ミオクロニックてんかんの症状と治療法
ミオクロニックてんかんは、筋肉や筋群が突然、短く痙攣することで特徴づけられる脳の障害です。痙攣は非てんかん患者のしゃっくりに例えられるほど短く、一過性です。しかし、発症後は生涯にわたり症状が続くことがあります。
タイプ
Epilepsy.comによると、ミオクロニック発作は主に3つのてんかんタイプで見られます。
- 若年性ミオクロニックてんかん(JME)
- レノックス・ガストー症候群(LGS)
- 進行性ミオクロニックてんかん(PME)
最も一般的に診断されるのは若年性ミオクロニックてんかんで、他の2タイプはまれで症状が重く、予後も悪い傾向があります。
症状
若年性ミオクロニックてんかんでは、首、肩、上腕に起こる痙攣が主な症状で、朝起床後に発作が起こりやすいです。レノックス・ガストー症候群では、ミオクロニック発作に加えて他のタイプの発作が混在し、顔面の筋肉も関与することがあります。
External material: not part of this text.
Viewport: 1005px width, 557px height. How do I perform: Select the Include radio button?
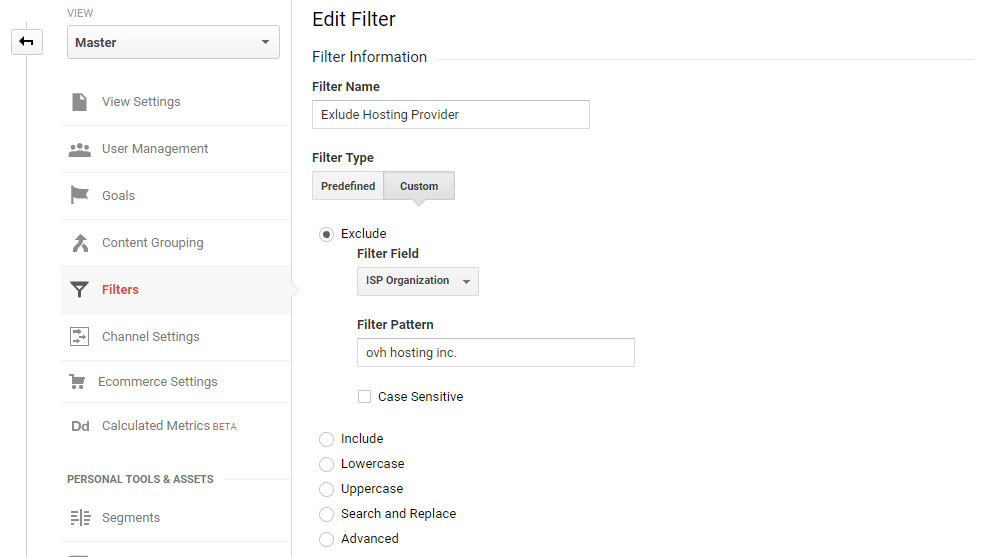click(326, 439)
進行性ミオクロニックてんかんは最も重篤で、ミオクロニック発作に加えて全身性強直間代発作(grand mal)も起こります。
予後
若年性ミオクロニックてんかんは、初期はミオクロニック発作のみですが、2〜3年後に全身性強直間代発作が出現し、症状が徐々に重くなります。レノックス・ガストー症候群と進行性ミオクロニックてんかんは、発症時から強直間代発作がみられることが多いです。いずれの場合も、てんかんは患者の生涯にわたり続く可能性が高いです。
原因
メリーランド大学医療センターによれば、ミオクロニック発作を含む多くのてんかんは原因不明(特発性)とされています。全てのてんかんの約30%未満は外傷、感染症、疾患などによる脳損傷が原因です。根本的には、脳の電気活動の異常が発作を引き起こします。
治療法
てんかんの根治はありませんが、薬物療法や外科的介入で症状をコントロールできます。抗てんかん薬は大多数の患者で有効ですが、効果が不十分な場合は以下の選択肢があります。
- ケトン食(高脂肪・低炭水化物)
- 迷走神経刺激(VNS)
- 外科手術(発作焦点除去)
特に子どもではケトン食が有効とされています。VNSは心臓ペースメーカーに似た装置を埋め込み、脳へ電気刺激を送って発作頻度を減少させます。発作焦点が重要な機能に関与しない場合は、外科的に除去することも検討されます。